Chaque refus te vaut bastonnade et torture.
Ton état est pitoyable et le médecin allemand t’évite l’exécution à la date prévue ; mais tu es condamné à la mort lente dans un cachot infect. Tu es sauvé par un médecin sud-africain, également prisonnier.
Libéré le 1er avril 1945 par l’armée américaine, évacué le 9 avril, tu es à Paris le 11 et retrouves ton cher bataillon à Royan le 13 pour participer héroïquement à la délivrance de la dernière parcelle de la France occupée.
Le 18 juin 1945, tu es au pied de la tribune officielle pour assister au défilé de la victoire de tes tirailleurs.

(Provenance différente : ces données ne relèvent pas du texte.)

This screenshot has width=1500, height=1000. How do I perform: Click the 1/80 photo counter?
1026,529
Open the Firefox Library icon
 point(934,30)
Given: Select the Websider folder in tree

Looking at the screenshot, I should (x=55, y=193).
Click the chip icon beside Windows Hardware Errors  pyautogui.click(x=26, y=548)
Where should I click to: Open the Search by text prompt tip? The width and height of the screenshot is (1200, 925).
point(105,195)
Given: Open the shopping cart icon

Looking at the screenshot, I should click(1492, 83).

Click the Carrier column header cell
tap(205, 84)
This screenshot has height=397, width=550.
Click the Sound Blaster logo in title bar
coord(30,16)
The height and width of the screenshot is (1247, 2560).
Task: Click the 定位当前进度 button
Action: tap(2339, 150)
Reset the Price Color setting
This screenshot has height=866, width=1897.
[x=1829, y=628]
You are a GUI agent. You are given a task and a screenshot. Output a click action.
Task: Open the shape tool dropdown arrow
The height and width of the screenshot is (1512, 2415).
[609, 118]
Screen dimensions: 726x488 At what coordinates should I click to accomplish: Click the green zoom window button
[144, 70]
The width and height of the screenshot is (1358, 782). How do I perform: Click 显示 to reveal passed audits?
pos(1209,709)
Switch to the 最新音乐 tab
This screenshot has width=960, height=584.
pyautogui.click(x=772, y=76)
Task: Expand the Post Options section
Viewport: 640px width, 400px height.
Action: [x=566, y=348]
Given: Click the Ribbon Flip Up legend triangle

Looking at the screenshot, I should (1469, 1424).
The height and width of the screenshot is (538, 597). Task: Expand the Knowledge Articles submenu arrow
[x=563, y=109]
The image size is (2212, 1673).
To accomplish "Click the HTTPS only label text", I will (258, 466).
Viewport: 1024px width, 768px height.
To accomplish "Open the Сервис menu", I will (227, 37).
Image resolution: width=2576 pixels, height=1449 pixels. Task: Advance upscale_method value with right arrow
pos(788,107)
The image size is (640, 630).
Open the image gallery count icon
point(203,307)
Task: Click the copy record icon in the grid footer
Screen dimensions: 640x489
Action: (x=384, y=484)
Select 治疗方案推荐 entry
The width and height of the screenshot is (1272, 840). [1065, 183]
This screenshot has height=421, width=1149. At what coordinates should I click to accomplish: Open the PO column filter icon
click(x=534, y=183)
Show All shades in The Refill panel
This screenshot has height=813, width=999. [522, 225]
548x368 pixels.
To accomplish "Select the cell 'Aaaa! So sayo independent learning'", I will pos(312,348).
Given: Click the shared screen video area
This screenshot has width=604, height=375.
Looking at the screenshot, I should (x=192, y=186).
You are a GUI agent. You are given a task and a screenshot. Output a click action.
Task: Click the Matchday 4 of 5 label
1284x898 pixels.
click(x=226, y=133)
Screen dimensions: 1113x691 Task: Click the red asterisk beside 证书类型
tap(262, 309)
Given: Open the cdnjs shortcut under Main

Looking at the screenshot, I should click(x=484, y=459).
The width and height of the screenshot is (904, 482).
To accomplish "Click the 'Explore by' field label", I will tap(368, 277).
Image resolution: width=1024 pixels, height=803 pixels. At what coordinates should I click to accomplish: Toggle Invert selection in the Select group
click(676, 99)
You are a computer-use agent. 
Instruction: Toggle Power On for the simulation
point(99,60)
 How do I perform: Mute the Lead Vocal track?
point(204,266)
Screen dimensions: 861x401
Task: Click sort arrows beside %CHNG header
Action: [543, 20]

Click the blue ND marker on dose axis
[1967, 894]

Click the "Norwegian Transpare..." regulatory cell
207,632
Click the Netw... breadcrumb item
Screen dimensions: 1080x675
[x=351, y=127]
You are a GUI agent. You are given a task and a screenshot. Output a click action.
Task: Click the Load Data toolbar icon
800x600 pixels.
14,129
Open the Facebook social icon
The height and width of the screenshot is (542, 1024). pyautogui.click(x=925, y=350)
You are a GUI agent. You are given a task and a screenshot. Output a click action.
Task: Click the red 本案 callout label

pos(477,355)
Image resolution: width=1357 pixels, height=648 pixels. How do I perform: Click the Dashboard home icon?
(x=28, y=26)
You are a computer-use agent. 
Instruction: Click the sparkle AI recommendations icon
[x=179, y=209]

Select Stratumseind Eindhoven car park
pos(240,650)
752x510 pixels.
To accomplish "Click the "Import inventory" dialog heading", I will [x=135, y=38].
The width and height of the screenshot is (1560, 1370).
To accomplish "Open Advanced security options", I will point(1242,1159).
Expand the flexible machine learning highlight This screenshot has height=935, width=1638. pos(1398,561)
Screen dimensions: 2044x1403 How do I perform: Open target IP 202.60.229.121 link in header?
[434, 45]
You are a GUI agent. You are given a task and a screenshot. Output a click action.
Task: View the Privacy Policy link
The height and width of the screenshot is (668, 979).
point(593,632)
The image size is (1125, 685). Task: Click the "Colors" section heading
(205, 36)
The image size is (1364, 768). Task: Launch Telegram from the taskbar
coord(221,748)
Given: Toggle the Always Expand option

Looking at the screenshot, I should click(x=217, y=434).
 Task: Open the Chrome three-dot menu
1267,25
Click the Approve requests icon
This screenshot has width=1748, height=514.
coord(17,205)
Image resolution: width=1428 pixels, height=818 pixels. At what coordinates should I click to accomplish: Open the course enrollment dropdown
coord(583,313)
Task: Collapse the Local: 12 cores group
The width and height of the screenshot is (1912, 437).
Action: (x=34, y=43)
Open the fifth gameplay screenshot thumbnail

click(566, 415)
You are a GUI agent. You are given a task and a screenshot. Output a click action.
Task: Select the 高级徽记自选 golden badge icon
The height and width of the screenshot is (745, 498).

Tu étais titulaire de la médaille militaire, de la croix de guerre, de la médaille de la France Libre, de la croix du combattant volontaire de la Résistance, de la médaille des Évadés, etc. Je regrette que, malgré nos demandes répétées, tu n’aies pas été distingué dans l’ordre de la Légion d’honneur.
Repose en paix et, comme on dit en Afrique : « Que la terre te soit légère. » Au nom des quelques survivants du BM.2 : Adieu ! Cher Sébastien, notre petit chef.

Charles Pérez

Extrait de la Revue de la France Libre, n° 306, 2e trimestre 1999.